(Stored records)
^^^^^^^^^^^^^^^^

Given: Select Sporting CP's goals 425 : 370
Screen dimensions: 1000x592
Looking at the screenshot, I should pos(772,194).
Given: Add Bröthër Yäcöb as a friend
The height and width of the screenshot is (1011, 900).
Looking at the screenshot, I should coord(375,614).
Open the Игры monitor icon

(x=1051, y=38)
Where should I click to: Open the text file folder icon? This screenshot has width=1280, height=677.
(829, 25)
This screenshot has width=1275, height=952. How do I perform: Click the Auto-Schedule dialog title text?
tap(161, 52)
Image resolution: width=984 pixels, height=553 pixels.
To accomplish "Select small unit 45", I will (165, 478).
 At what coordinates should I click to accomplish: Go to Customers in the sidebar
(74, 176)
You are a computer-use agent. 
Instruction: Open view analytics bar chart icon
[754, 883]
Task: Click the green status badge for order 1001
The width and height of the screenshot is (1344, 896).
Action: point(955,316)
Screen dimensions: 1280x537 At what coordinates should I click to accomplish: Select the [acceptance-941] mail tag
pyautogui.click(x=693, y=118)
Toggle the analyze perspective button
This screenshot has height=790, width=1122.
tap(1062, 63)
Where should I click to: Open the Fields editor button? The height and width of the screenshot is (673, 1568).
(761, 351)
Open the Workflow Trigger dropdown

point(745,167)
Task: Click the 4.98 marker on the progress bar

^^^^^^^^^^^^^^^^

• [ACTION ITEM]
An exact repeat of the lines from the one containing "At what coordinates should I click to accomplish: Go" through the final line of the entries is the whole answer.

• [RESULT FOR THIS EXERCISE]
 At what coordinates should I click to accomplish: Go to Customers in the sidebar
(74, 176)
You are a computer-use agent. 
Instruction: Open view analytics bar chart icon
[754, 883]
Task: Click the green status badge for order 1001
The width and height of the screenshot is (1344, 896).
Action: point(955,316)
Screen dimensions: 1280x537 At what coordinates should I click to accomplish: Select the [acceptance-941] mail tag
pyautogui.click(x=693, y=118)
Toggle the analyze perspective button
This screenshot has height=790, width=1122.
tap(1062, 63)
Where should I click to: Open the Fields editor button? The height and width of the screenshot is (673, 1568).
(761, 351)
Open the Workflow Trigger dropdown

point(745,167)
Task: Click the 4.98 marker on the progress bar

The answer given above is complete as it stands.